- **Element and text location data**
※
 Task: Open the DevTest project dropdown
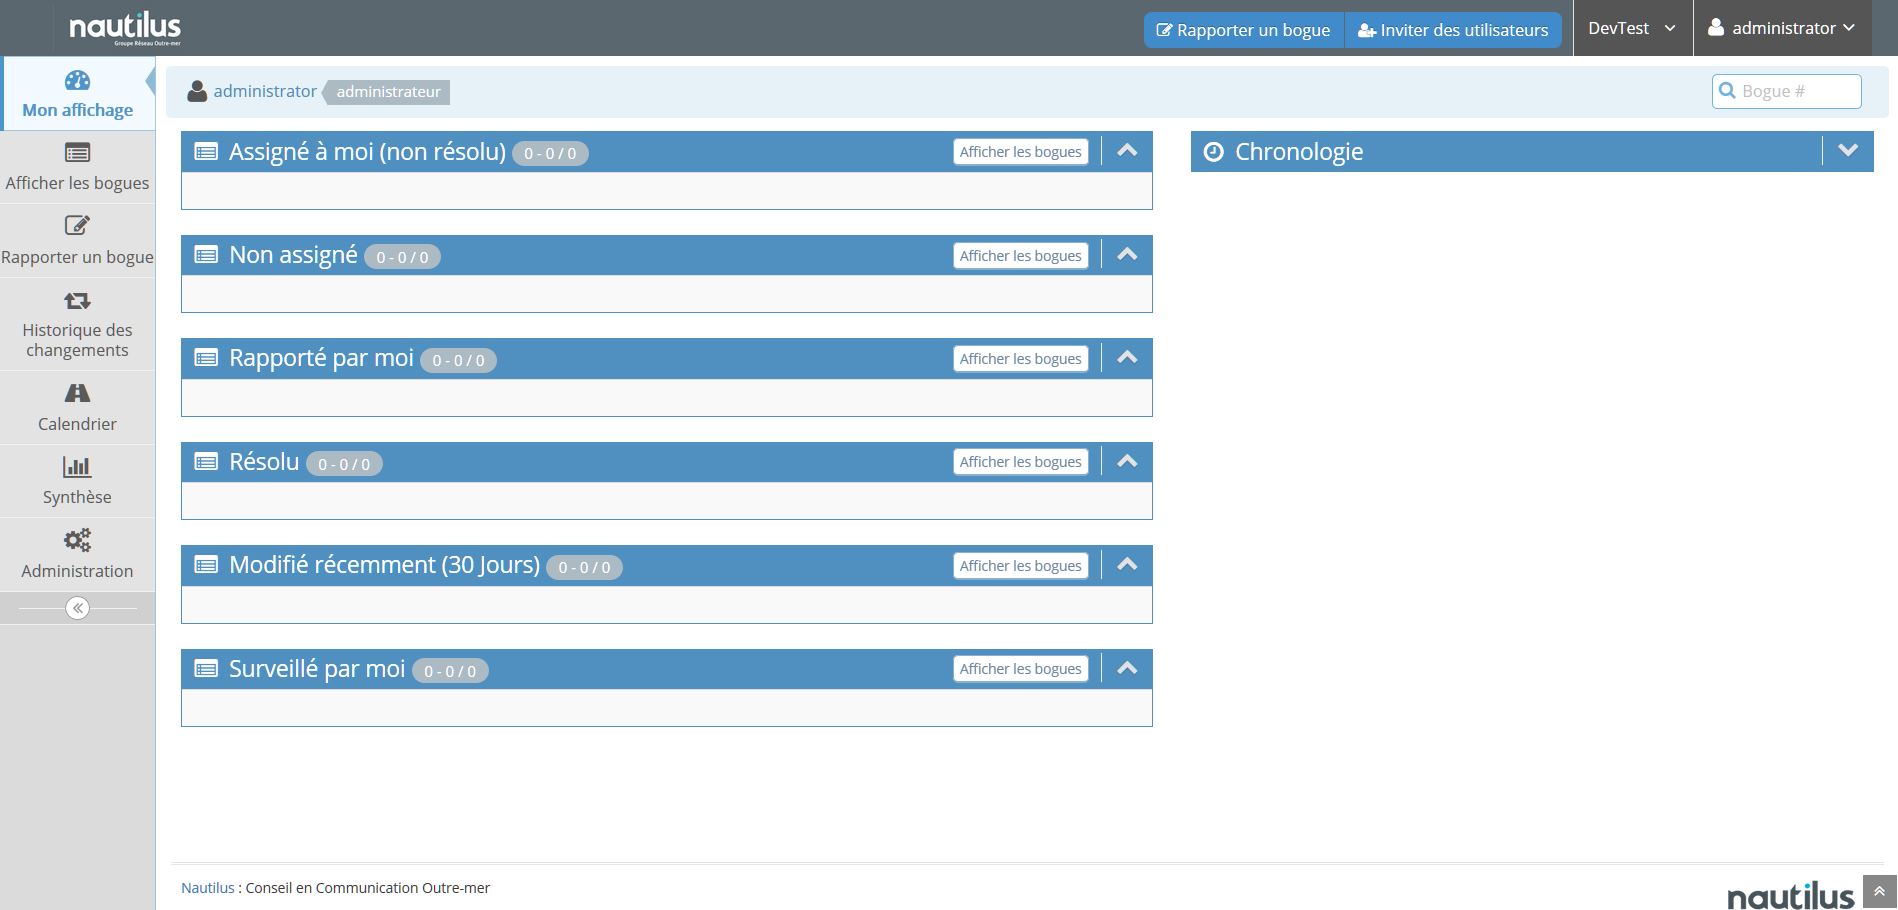click(x=1631, y=28)
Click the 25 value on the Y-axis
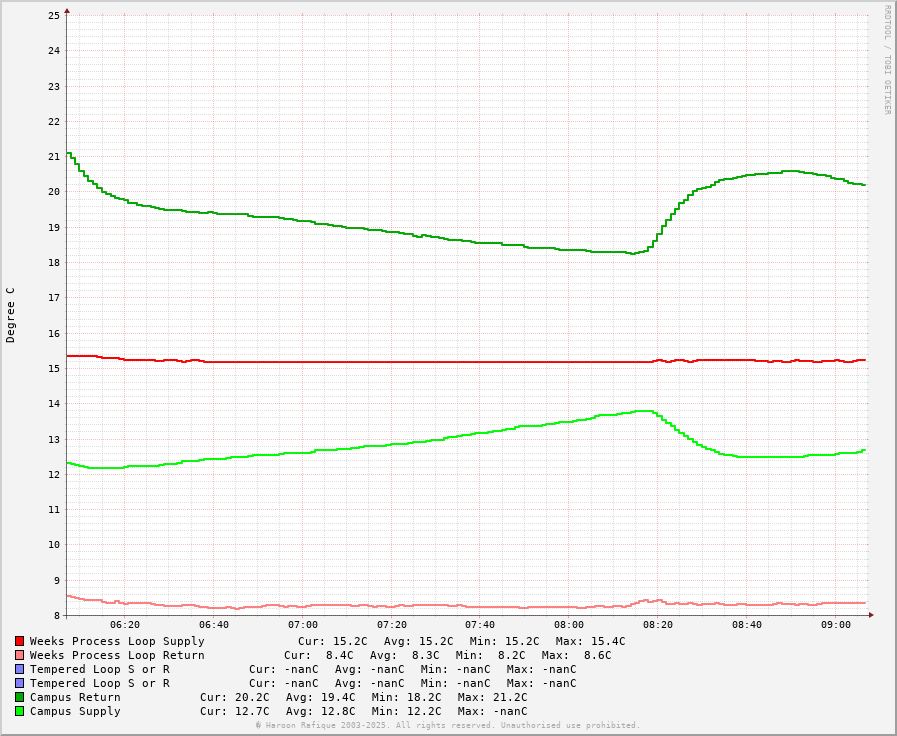 tap(54, 16)
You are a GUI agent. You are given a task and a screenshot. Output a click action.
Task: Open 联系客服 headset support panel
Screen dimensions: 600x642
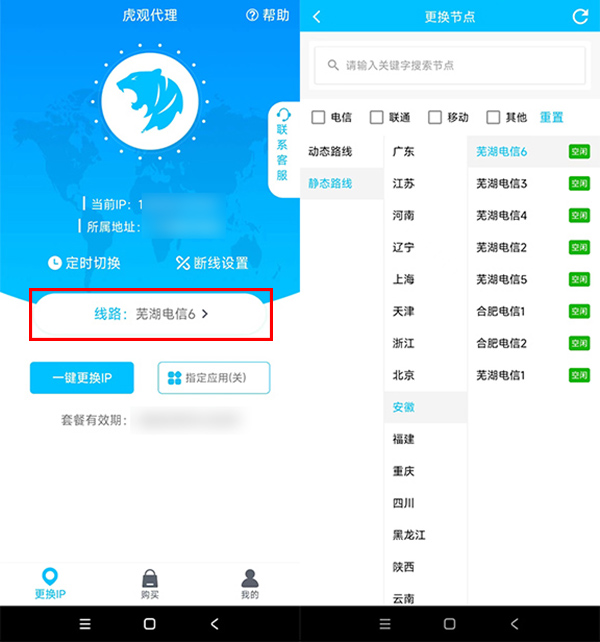point(282,147)
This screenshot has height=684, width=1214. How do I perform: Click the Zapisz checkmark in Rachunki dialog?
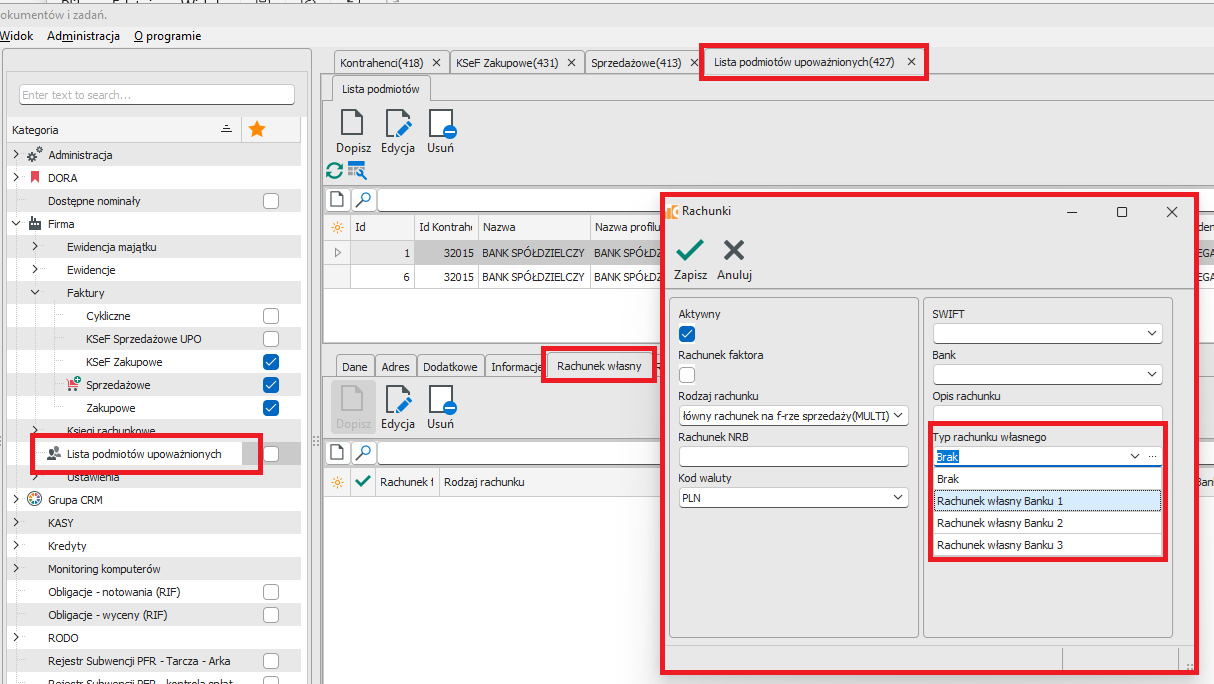pos(690,251)
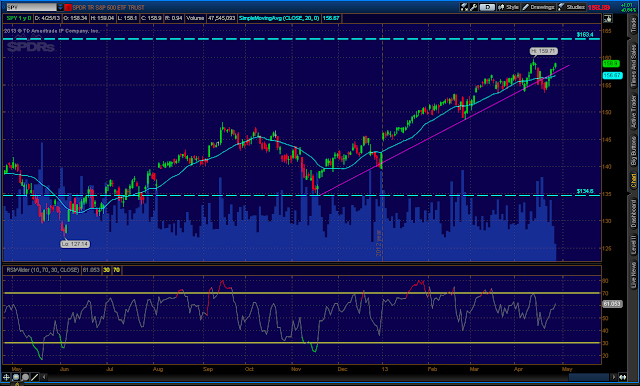
Task: Change the D aggregation period button
Action: [487, 7]
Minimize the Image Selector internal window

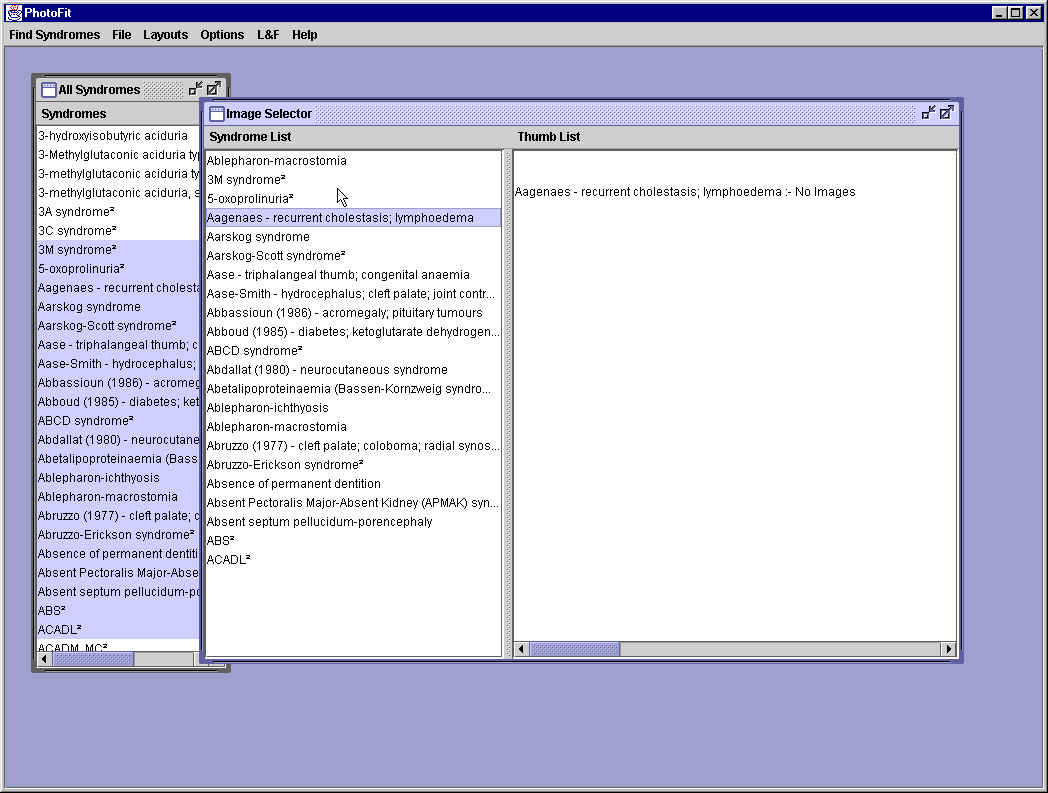pyautogui.click(x=928, y=113)
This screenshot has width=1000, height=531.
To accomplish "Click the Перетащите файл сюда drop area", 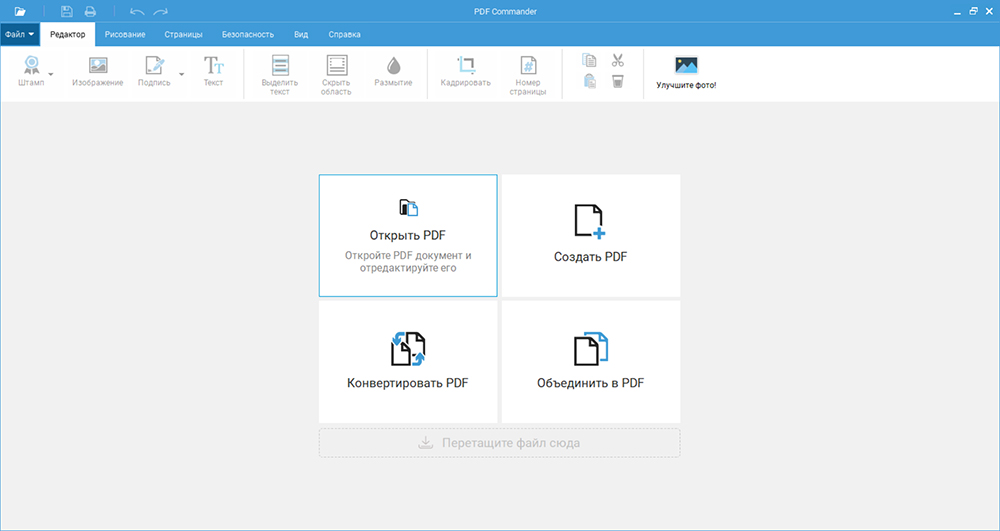I will tap(499, 442).
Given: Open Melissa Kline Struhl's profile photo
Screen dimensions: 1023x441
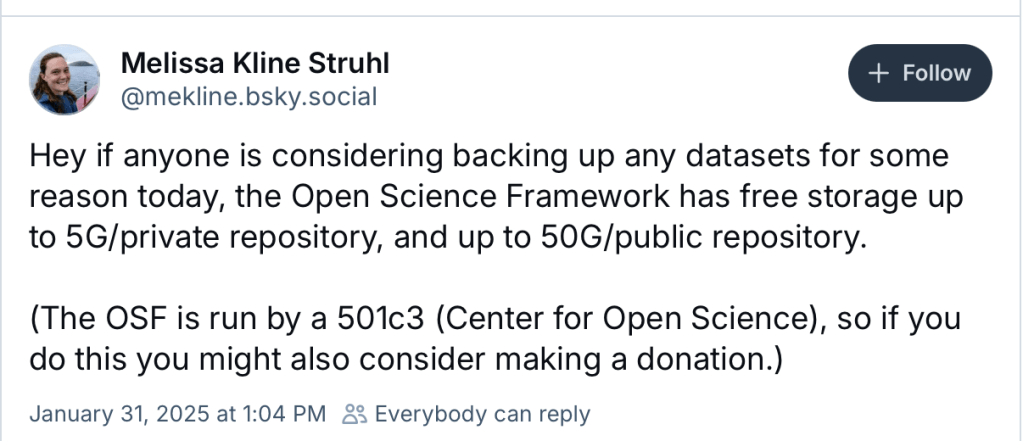Looking at the screenshot, I should 66,78.
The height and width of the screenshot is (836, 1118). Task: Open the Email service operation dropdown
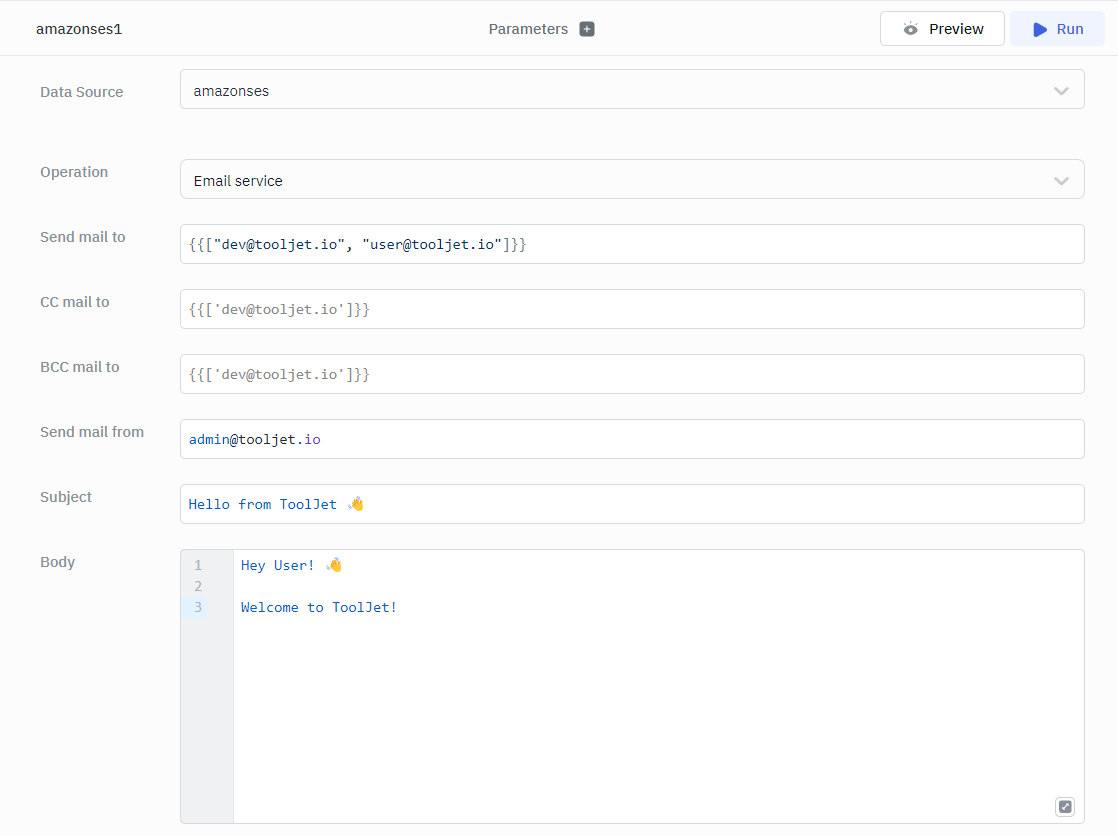600,181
※
- **What you should do**
Reproduce the entries from the line containing "Given: Open Melissa" through the last line, both included, and leave the pictures out.

- **Task response**
Given: Open Melissa Kline Struhl's profile photo
Screen dimensions: 1023x441
Looking at the screenshot, I should 66,78.
The height and width of the screenshot is (836, 1118). Task: Open the Email service operation dropdown
600,181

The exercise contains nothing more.